Williamstown Lake is a public 365 acre recreational lake and water reservoir in Grant County, Kentucky. It was created in 1955 by impounding the South Fork of Grassy Creek in order to supply the community with water as the existing reservoir, now the centerpiece of nearby JB Miller Park was unable to keep up with demand. The lake officially opened for boating, fishing and swimming in 1957 by utilizing one access point adjacent the City of Dry Ridge and one adjacent to the City of Williamstown. With more than 365 surface acres of water including seasonable accessible tributaries, just over 7 miles from end to end and 28 miles of shoreline, the lake has attracted well over 300 summer cottages and year-round homes which line nearly every originally available plot on the lake.

The lake is owned and operated by the City of Williamstown as they are charged with maintaining the structural source of the lake which is the Dam and Spillway located at the Eastern end. The city is the only entity legally allowed to remove and sell water from the lake to surrounding communities.

There are two main boat ramps available for launch: The Williamstown Marina is a public access point with a modest launch fee which has fuel, a small convenience store, Dockside Pizza and Pub (seasonal) restaurant and another now known as Lemons Landing (formerly Ruby's Boat Dock) which is subscription based with no public parking.

Issues surrounding Williamstown Lake include the continuous development of local properties, often concerning but closely monitored levels of sewage in the water due to improperly installed and "grandfathered" systems incapable of handling the new developments and additions, and the Williamstown Lake Expansion Project and nearby development of the Ark Encounter attraction. The Expansion Project has been stalled for more than three decades due to the project merging into adjacent Pendleton county and is/would be projected to triple the size of the lake in order to increase the supply of safe water in the surrounding areas but issues remain in water ownership and distribution rights, among other issues of property acquisition and protected native biological species.
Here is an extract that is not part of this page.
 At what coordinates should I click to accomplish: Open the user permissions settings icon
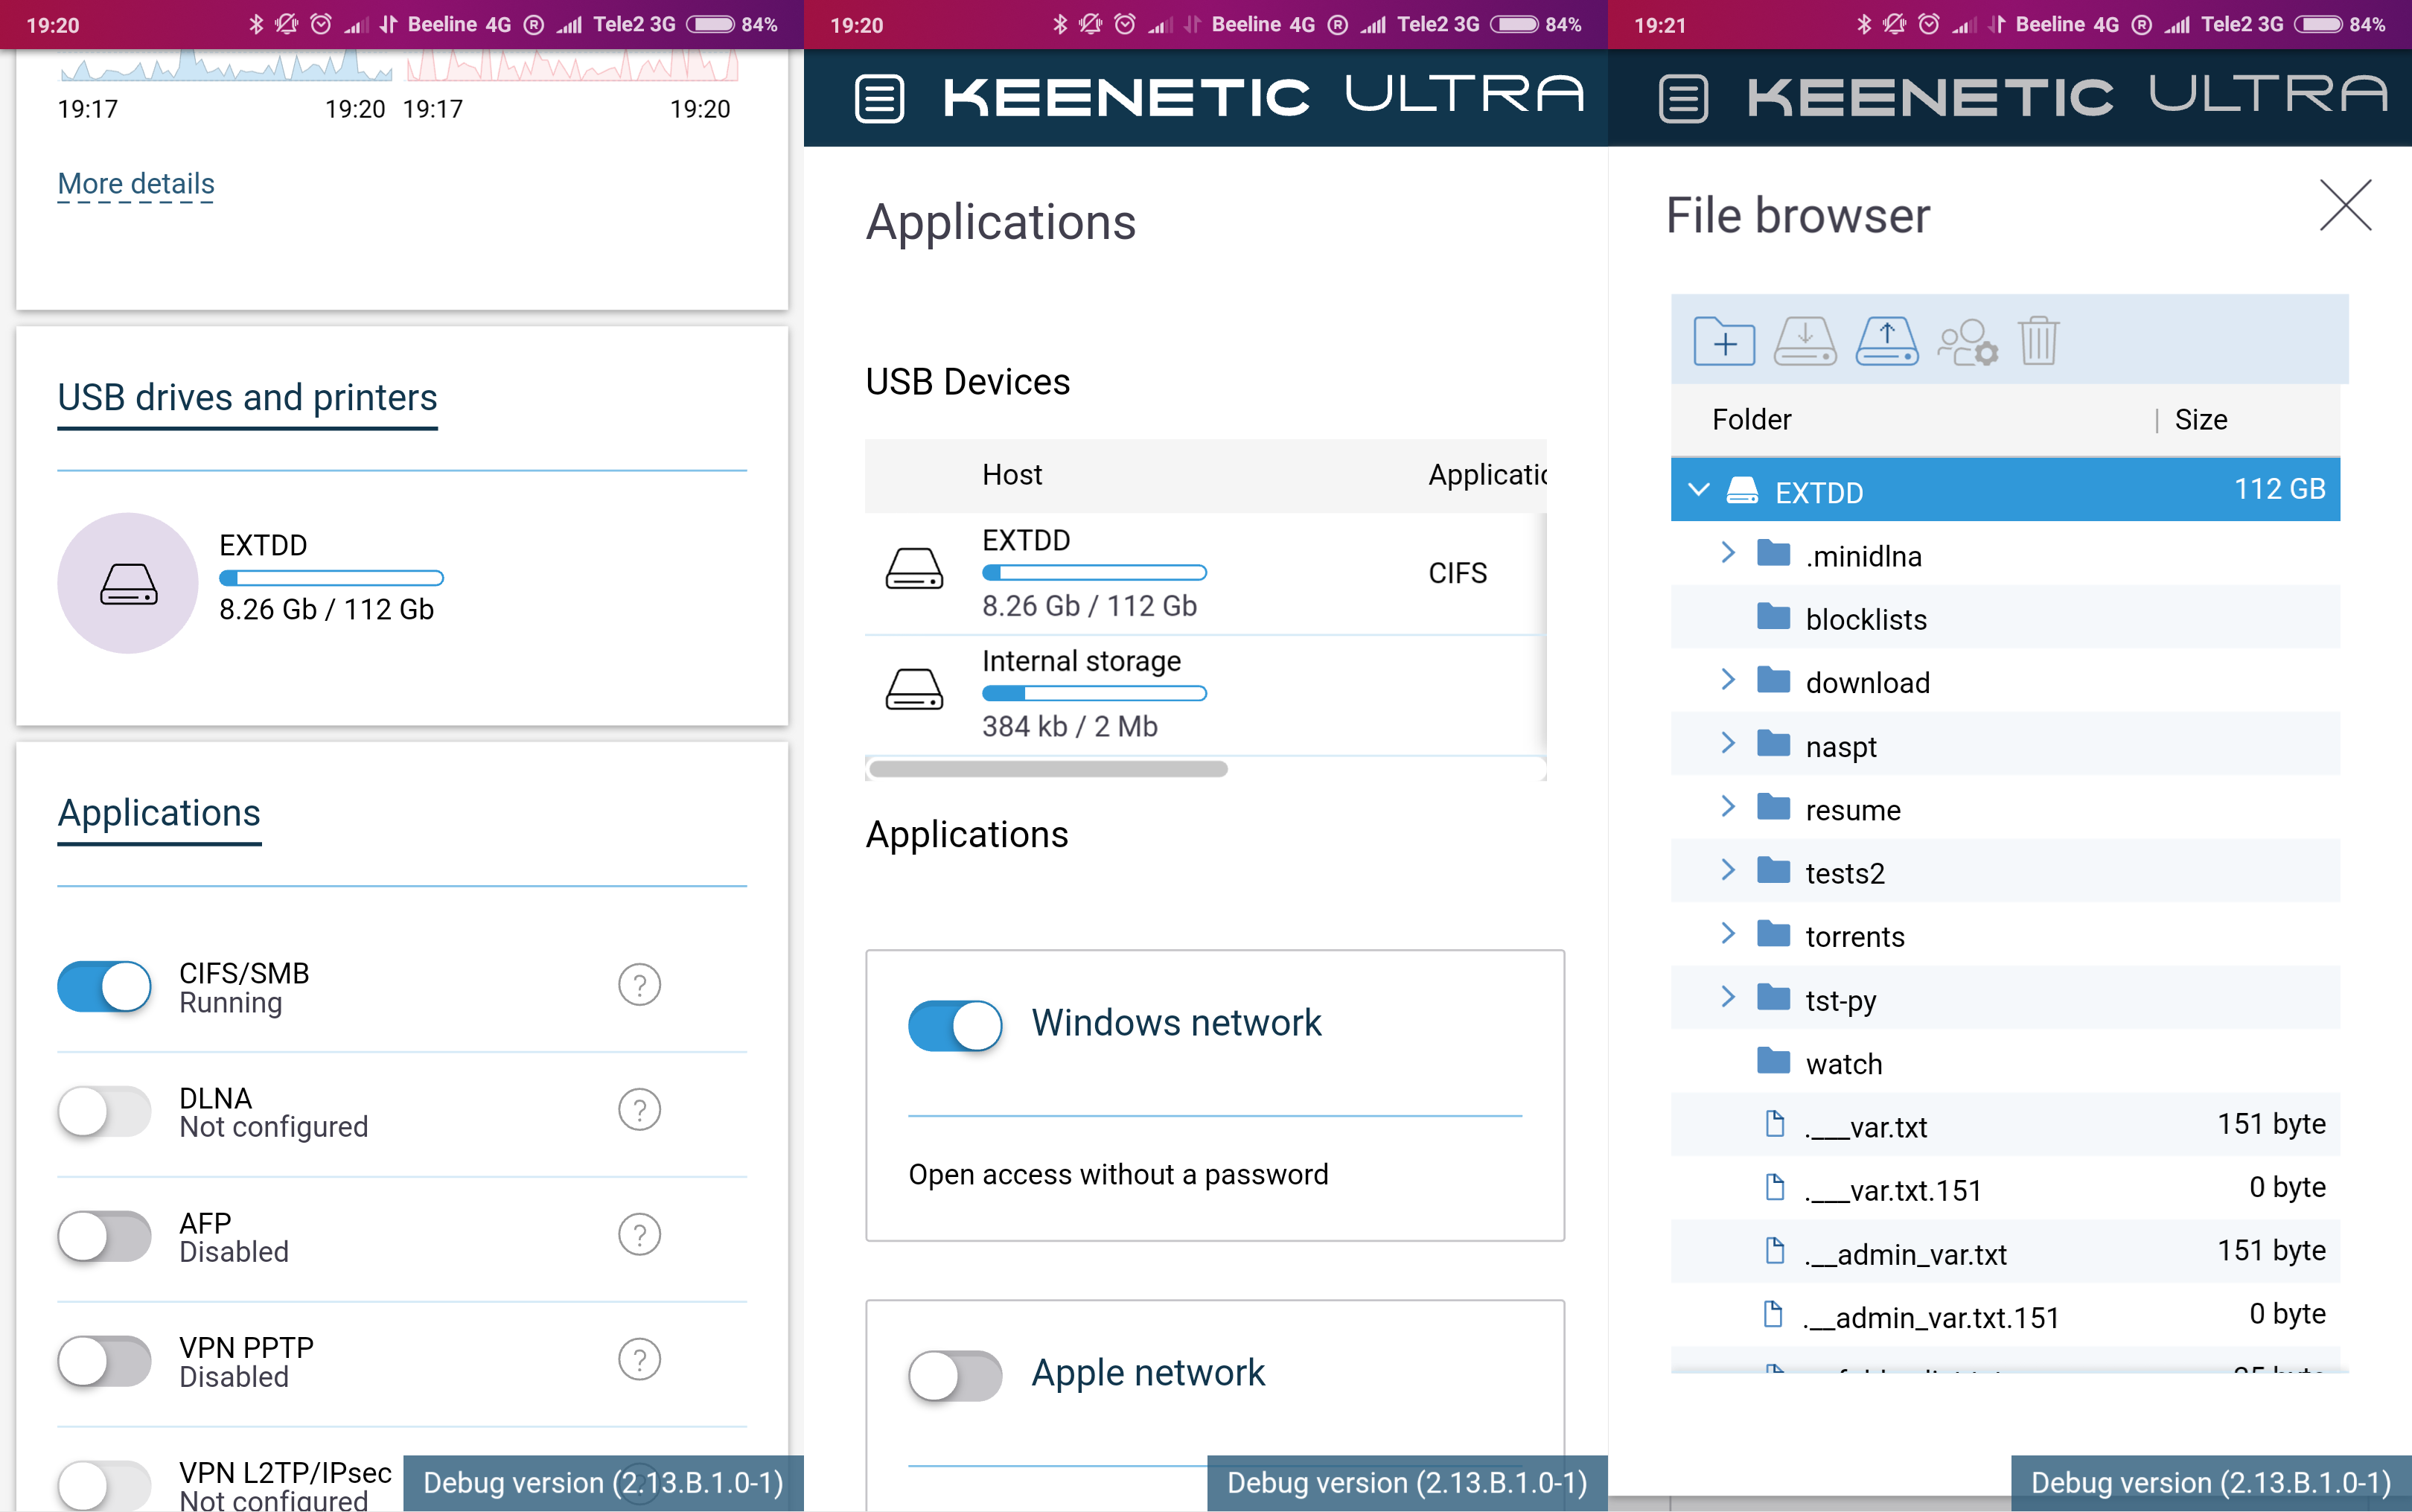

Restrictions imposed by Williamstown City Council in 2021 due to heavy recreational use of the lake are as follows:
- No person shall operate a personal watercraft or motorboat when towing a person on any conveyance behind the watercraft using a tow rope of 30 feet or less, as measured by the transom of the boat to the end of the top rope.
- No Wake Zones shall be marked in all designated areas of Williamstown Lake with buoys, signs and other visible markers marking designated areas or No Wake Zones in cove areas. While operating in these areas it is prohibited to operate any vehicle at a speed greater than five miles per hour and in no case create a white cap in a No Wake Zone.
- A 40 mile-per-hour speed limit.
- Wake Surfing is not permitted at any time on the lake but wake boarding is be permitted except with the use of a ballast/bladder system.